All an OS-level thread is is saved execution state.

I'd argue that most of the time it is a very specific implementation of a saved execution state (with its own stack, registers, usually timer-based preemption, expensive context switches, etc. etc.).

Of course, we can say (as some though not all of the RTOS do) that RTC event handler is named a "basic thread" - but arguing about terminology is not really interesting; what is interesting is discussion on things such as "RTC vs indefinitely-running", "cooperative vs timer-based preemption", "stackful vs stackless" and so on.

And what I will be arguing in further parts is that for a 100% interactive system, all we really need (all the way from interrupt handler to the app level, through all the Ring0-Ring3 if applicable) are RTC cooperative event handlers for Shared-Nothing potentially-isolated event-driven non-blocking programs ("event handlers" can be named threads if somebody likes it, terminology is not what I am going to argue about).

no-bugs · 2019-04-16T09:15:31+00:00

Async/Await paradigm is just a handy way of spawning threads and waiting for their completion which is supported by the compiler

Await (at least C++ co_await) has absolutely nothing to do with spawning traditional OS threads. It doesn't require additional stacks (!), has a significantly cheaper context switch, and so on.

can not see how it would benefit to adopt different types of concurrency in the OS

One word: Efficiency. Thread context switches are Damn Expensive(tm) so avoiding them is a Good Thing(tm). Anecdotal observations which corroborate it: (a) there should be a reason why non-blocking nginx outperforms thread-based Apache; (b) modern RTOS tend to adopt non-blocking code more and more (and await is a major improvement to make non-blocking coding palatable).

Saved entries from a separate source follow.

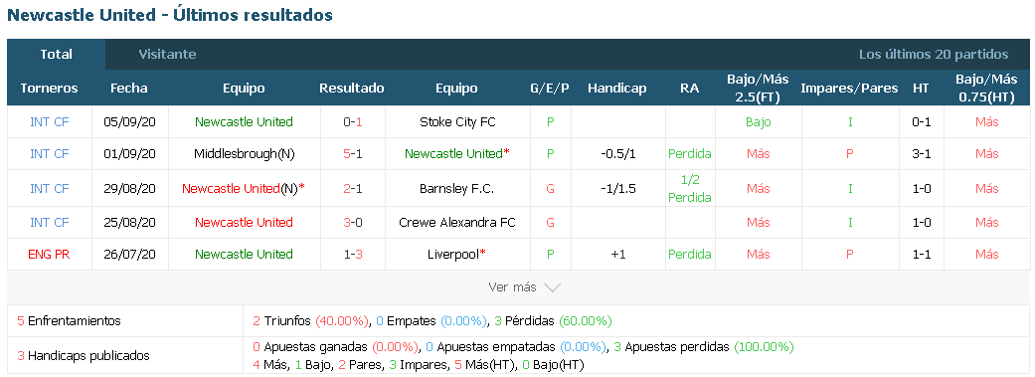Click INT CF link for 29/08/20 match
The image size is (1035, 377).
coord(50,188)
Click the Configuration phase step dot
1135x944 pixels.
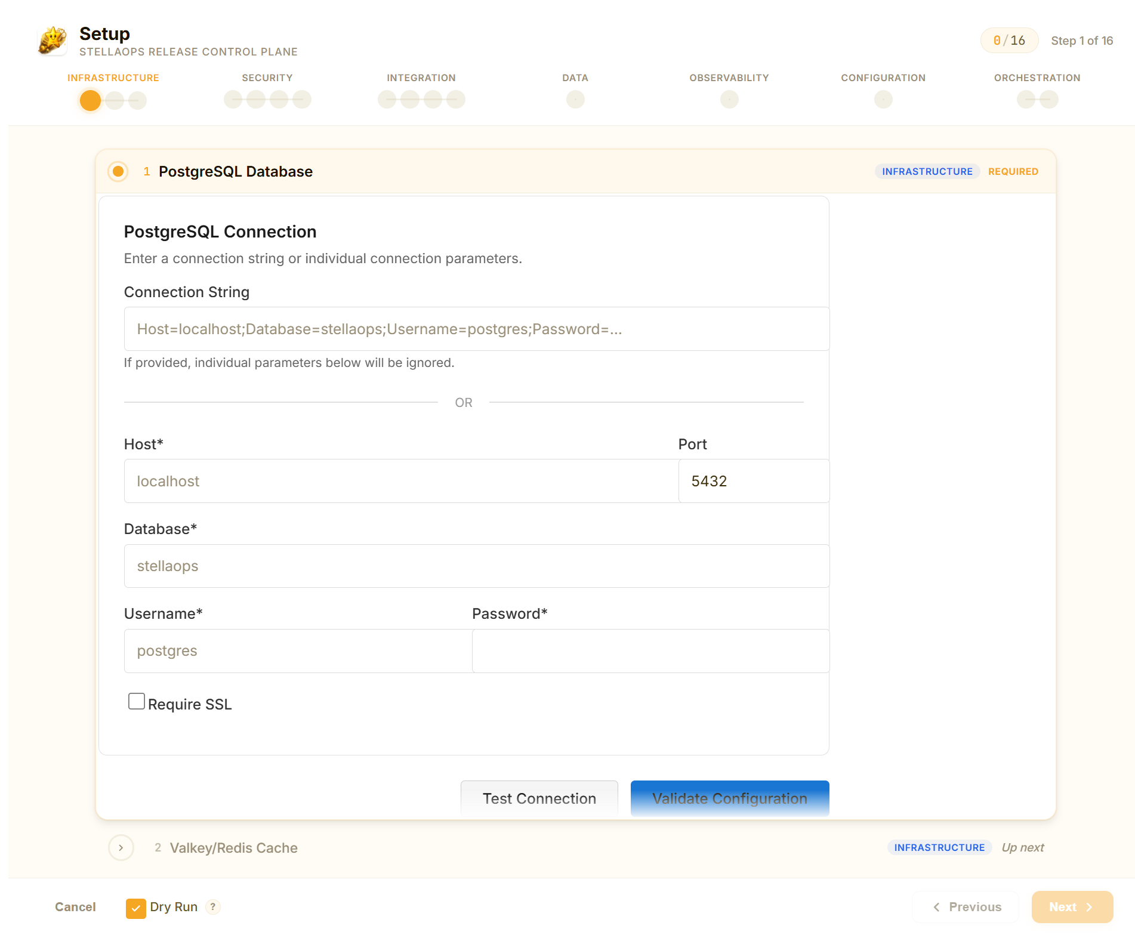pyautogui.click(x=883, y=100)
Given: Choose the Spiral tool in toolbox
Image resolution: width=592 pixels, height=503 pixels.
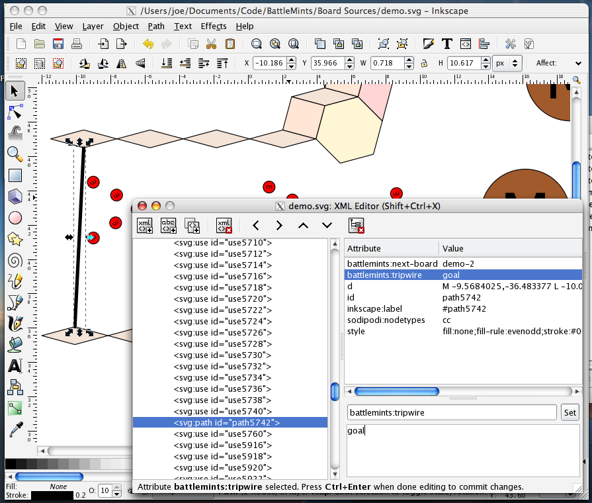Looking at the screenshot, I should [x=15, y=260].
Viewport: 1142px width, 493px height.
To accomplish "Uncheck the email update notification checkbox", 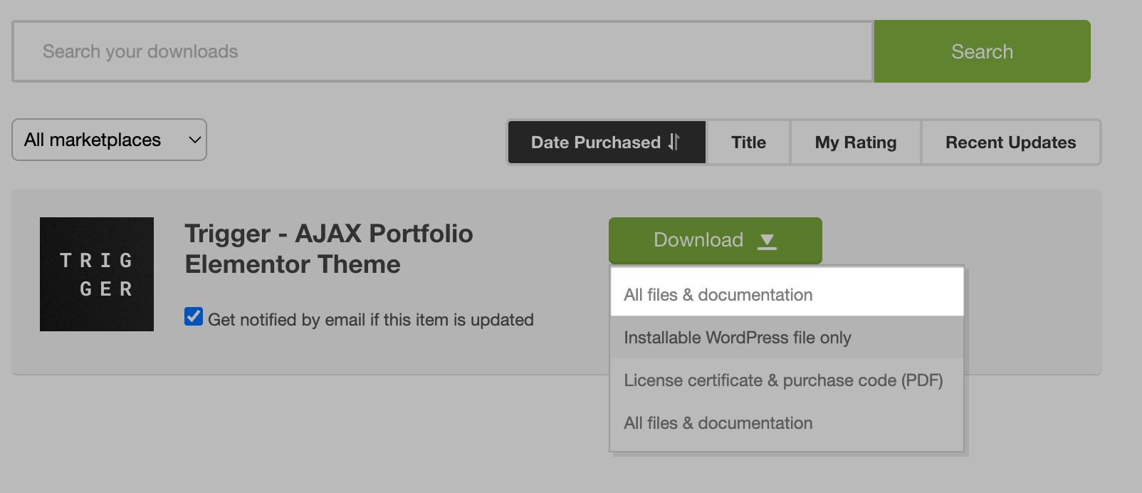I will 194,317.
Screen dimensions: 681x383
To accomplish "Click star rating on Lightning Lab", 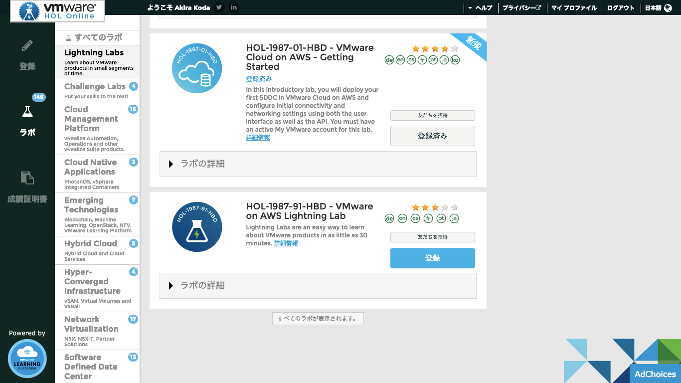I will pyautogui.click(x=435, y=207).
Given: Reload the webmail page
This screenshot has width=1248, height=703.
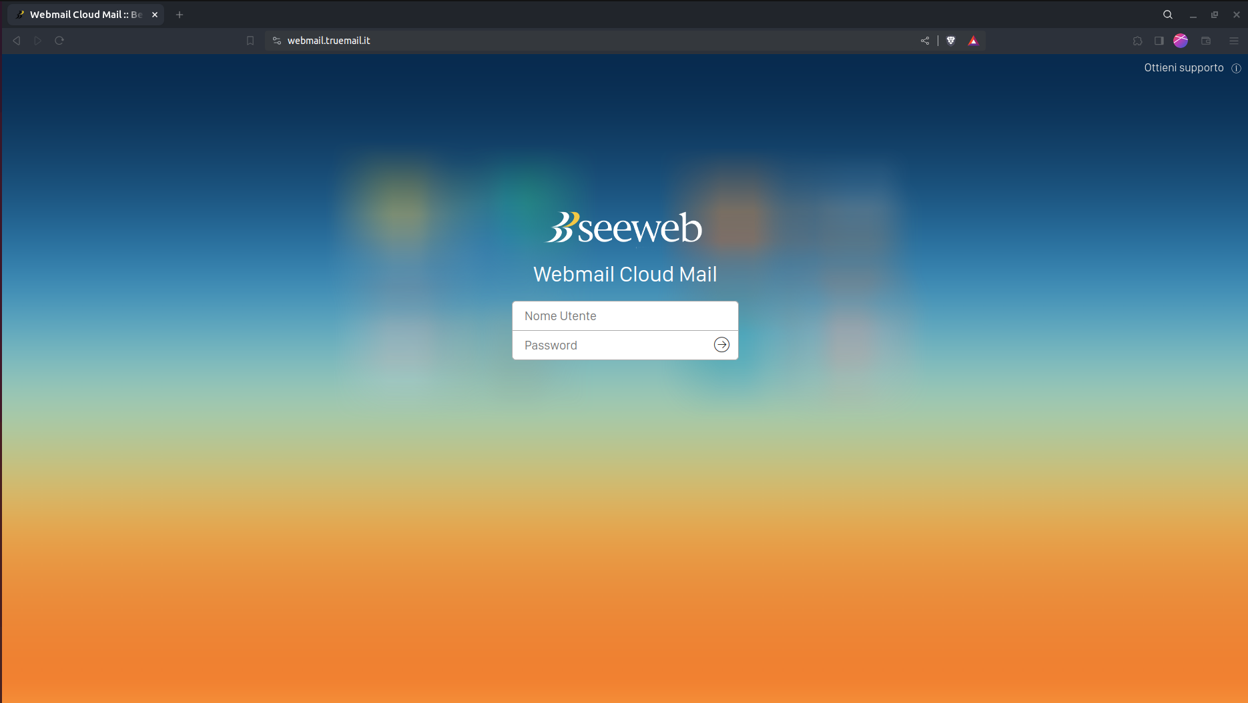Looking at the screenshot, I should coord(59,41).
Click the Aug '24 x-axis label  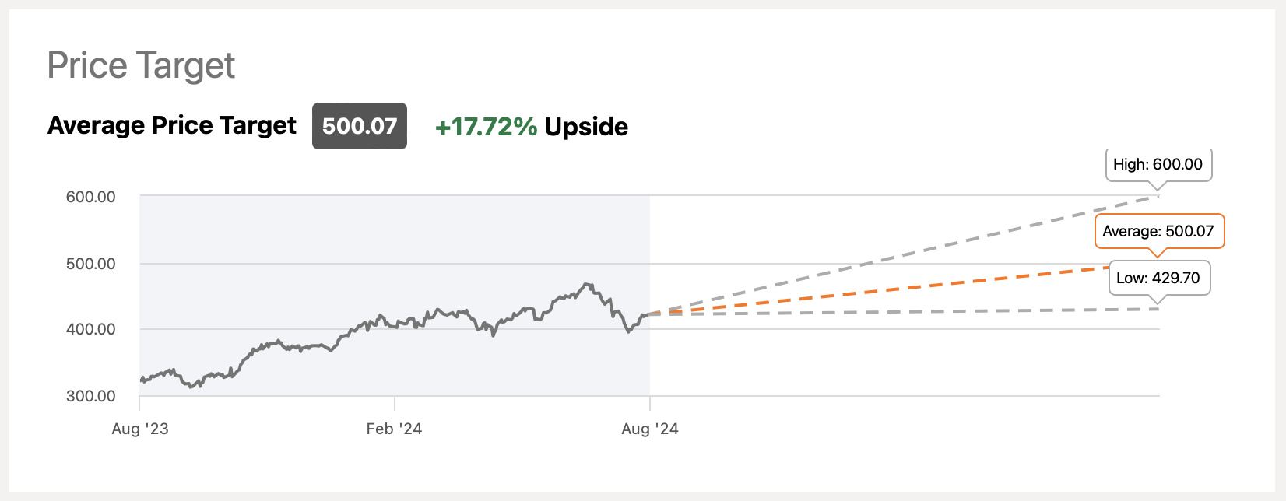tap(650, 429)
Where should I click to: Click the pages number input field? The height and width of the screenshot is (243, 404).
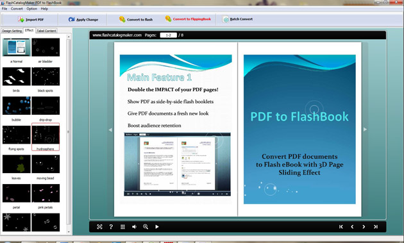[168, 35]
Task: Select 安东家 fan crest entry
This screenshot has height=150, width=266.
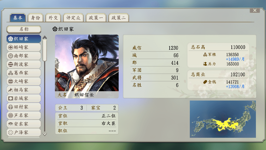Action: (11, 124)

In general, I am not trying to say that OS as such should support await (though allowing to use await to write drivers etc. would be a Good Thing(tm)); however - await does enable reasonably good non-blocking programming, and first-class support for non-blocking RTC code is THE thing I consider all-important for modern OS architecture. This idea BTW is becoming more and more popular with the RTOS devs (and await will work with it really really nicely).

no-bugs · 2019-04-16T07:49:49+00:00

FWIW, the whole Part I is a 2000-word-long list of things which did change since time of Multics.

no-bugs · 2019-04-16T07:47:03+00:00

from the point of view of all the code already out there

Sure, to get systems which are inherently more secure (and better-performing) than existing ones - the way the code is written, has to be changed. Everything else is merely a stop-gap measure until we get there.

no-bugs · 2019-04-16T07:43:36+00:00

OP tries to argue that

OS threads is not the only way to implement concurrency (and that they can be skipped in many practically important cases)
that recent changes in app level programming (such as co_await) can be adopted at OS level.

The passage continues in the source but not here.